Development as we know it is a conformist agenda stemming from Victorian values poorly hinging on preferential interpretations of Darwin’s On the Origin of Species (1859). The idea that we could essentially make the savages like us through mass acculturation programs has engendered a massive erosion of human cultural diversity. As an industry, development, is a collection of political and economic strategies to bring Western civilization to the world’s material poor so that they can become successful economic actors and capable of “participating” in society.
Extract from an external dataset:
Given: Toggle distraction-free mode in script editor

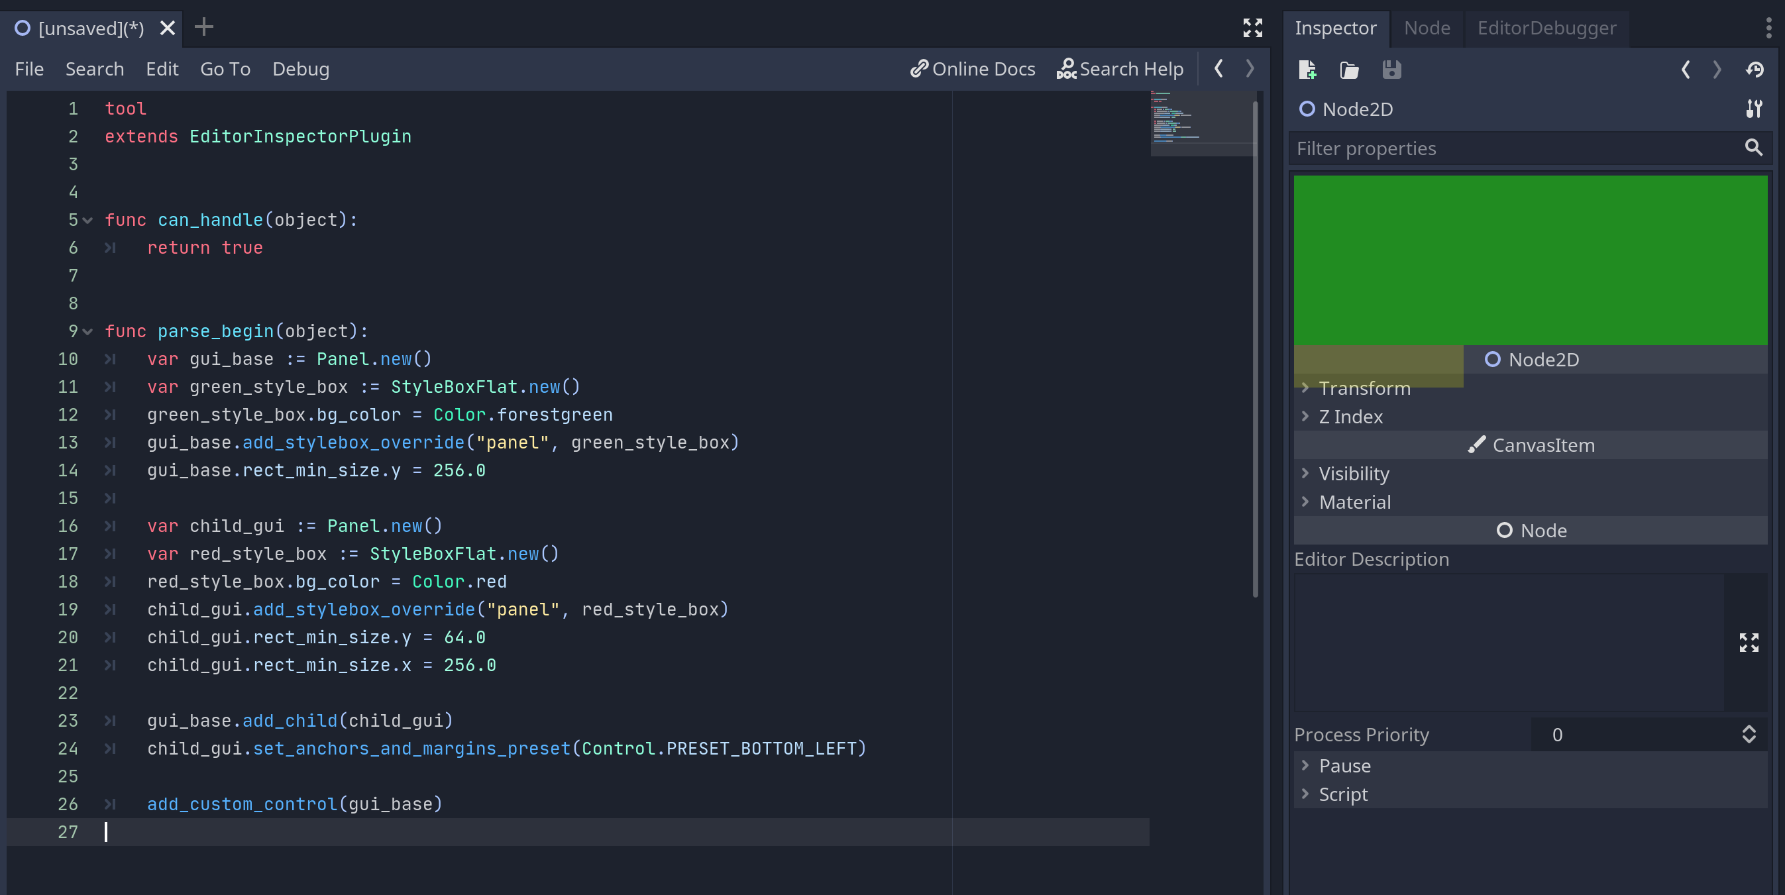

In reality, it has been a highly extractive process mining human life force and natural resources for the benefit of an increasingly smaller group of people.
By the end of the 1970’s, problems of global material poverty, disease, disenfranchisement and cultural degradation had grown exponentially despite decades of “helping”. Sustainable development became the next iteration concept supposedly to ameliorate the unintended consequences of development. The reason that sustainability cannot be clearly defined is because Development was never intended to meet the diverse needs of global people and landscapes.
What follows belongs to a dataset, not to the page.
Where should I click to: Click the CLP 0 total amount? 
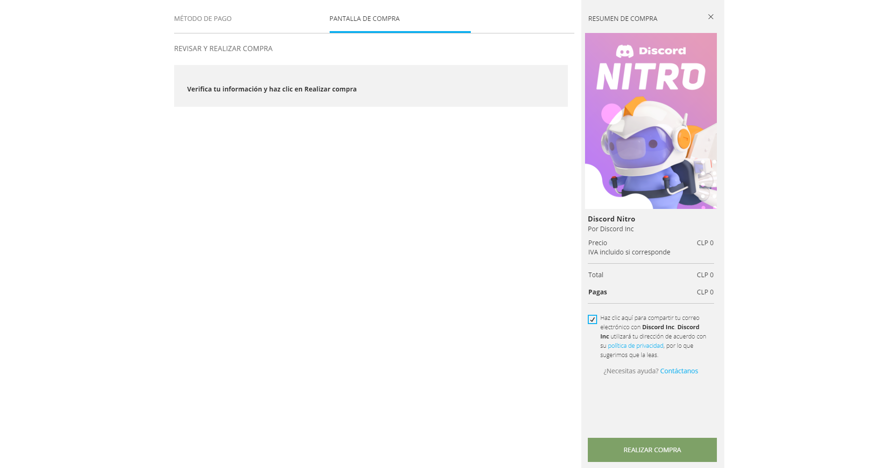pos(704,274)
Sustainability became an active part of international discourse in 1987 with the publication of Our Common Future by the Brundtland Commission. This commission was convened in recognition of the failure of development programs to effectively “help” the world’s material poor. And although they brought the conversation of inter-generational equity to the table, they failed to recognize that without intra-generational equity it would be impossible to bridge to the future. More importantly, since the concept of sustainability has always been conjoined with development, it is always referential to the mental paradigm that supports this economic and material view of human civilization.
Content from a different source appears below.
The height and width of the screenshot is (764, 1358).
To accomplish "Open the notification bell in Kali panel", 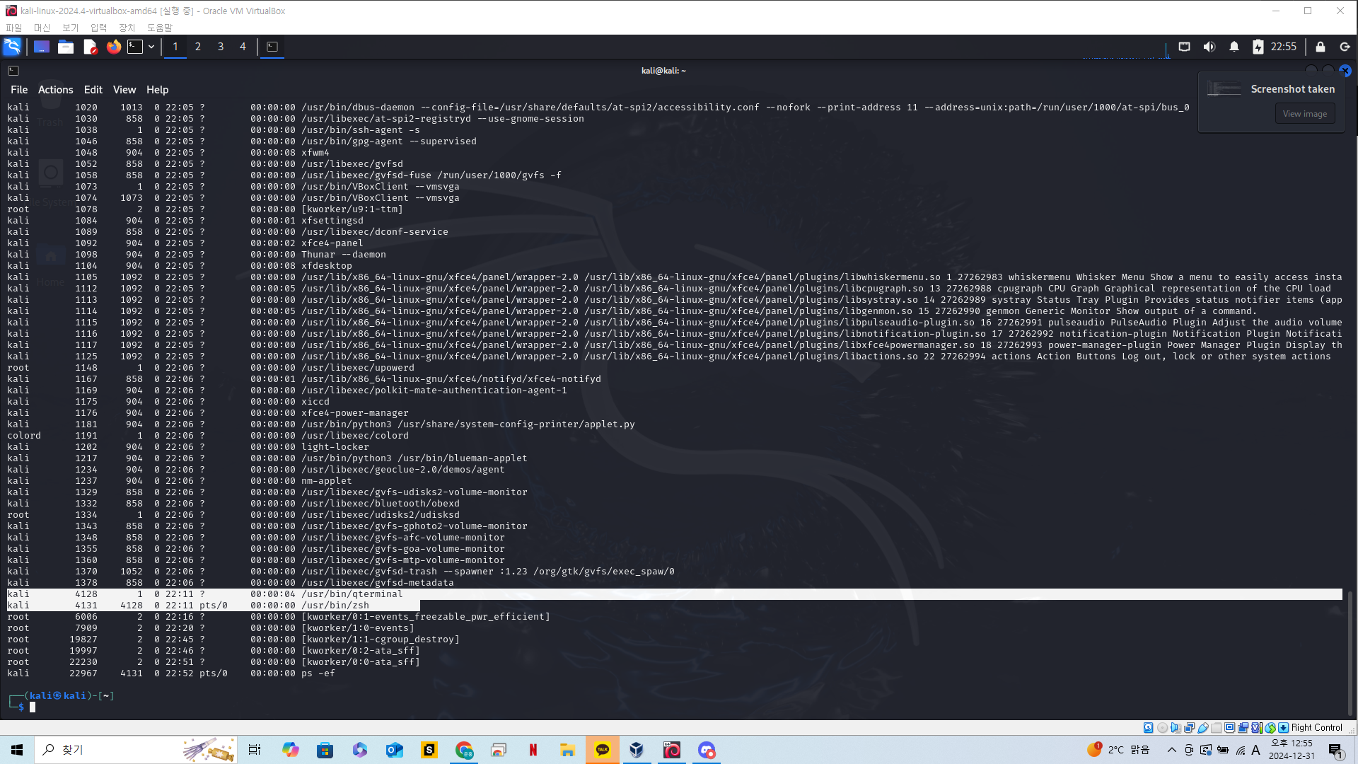I will tap(1234, 47).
This is the Cartesian worldview that values only what can be seen and measured seeking to incessantly break things into parts and individuals in order to generate knowledge. This approach is predicated on a belief that by understanding constituent parts, the whole can be understood. This has engendered a development framework that is more or less teleological – meaning it is linear and has an end point – in this case, Western civilization. Naturally the focus on quantities and economic terms makes sense in this mental framework.
Without an understanding of the whole being, these types of economic focused development programs have had massive externalities. Turning everyone into economic actors reduces our relationship to each other and the planet into economic data thus effacing our potentiality and purpose as beings that have spiritual, emotional, community, planetary and physical experiences that are unique and possess enormous value.
The worldview that is going to propel all life into to an age of prosperity must be one that embodies a systems view. This is what Fritjof Capra means when he discusses making the invisible visible in Hidden Connections (2002). All of nature and the entire universe are best understood as a series of nested relationships and it is only through the full expression of these relationships that system health can be achieved. This is the indigenous worldview and the body-mind worldview – holistic health requires whole systems embodiment.
Continuing down the path that says sustainability is the destination without a shared intention for our future, we may easily find ourselves in a material economy based on the interest of nature, but in a social system that is still sub-optimizing the expression of life. The conversation we most need to have is how, as a globally united humanity, can we live with each other and our planet in such a way that all cultures and all life are nurtured?
Sustainability can be a technology on the path, but culturally we need to evoke a new paradigm for our future. We can only arrive at this intention through a distributed and generative process that actively builds buy-in from the global civil society. The Earth Charter is one such attempt to do this. A new vision of humanity will likely say that life is critical and critical to life is the capacity and opportunity to be expressive as this is the natural impulse at all levels in biological phenomena.
All levels in the universe tend toward complexity. When we remove complexity through homogenization or other tactics we are operating against the normative flow of the universe and this engenders entropy. This is why Development and its barage of cookie cutter programs have produced enormous externalities since they have removed opportunities for creative and culturally rooted forms of expression and without this human being potential is sub-optimized. Complexity arises from creativity. Therefore removing creativity from the system stagnates the flows of universal energies and causes decay. We experience this socially as deviance, depression, apathy, violence, etc. On the contrary, communities filled with people who are self-actualizing are healthy and functional.
Preserving the biosphere is a priori, yes we have to save [sic] the earth; yet, we need to expand our collective visioning on who we want to be as a global humanity so we have an ontological compass to guide our decision making. For me, the great Russian sage and artist, Nicholas Roerich sums it up as the trinity expression between art, spirituality and science (inclusive of all knowledge pathways, e.g., somatic, reductionism, associative, sensory, ancestral, ritual, experiential, dreams, intuition, critical thinking, inferences, laboratory, play, music, theatre, observation etc).
Imagine a collective higher purpose that seeks to optimize the conditions for all life to prosper, for all life species to have the opportunity to self-actualize and live into their calling?
On the way to this future, yes we need to make choices that align us with the interest of nature rather than extinguishing the capital stock – we might call the pathway sustainability – the destination, I think, looks more like full spectrum art and creativity.
Originally pubished on worldchanging.org in 2007; updated 2018.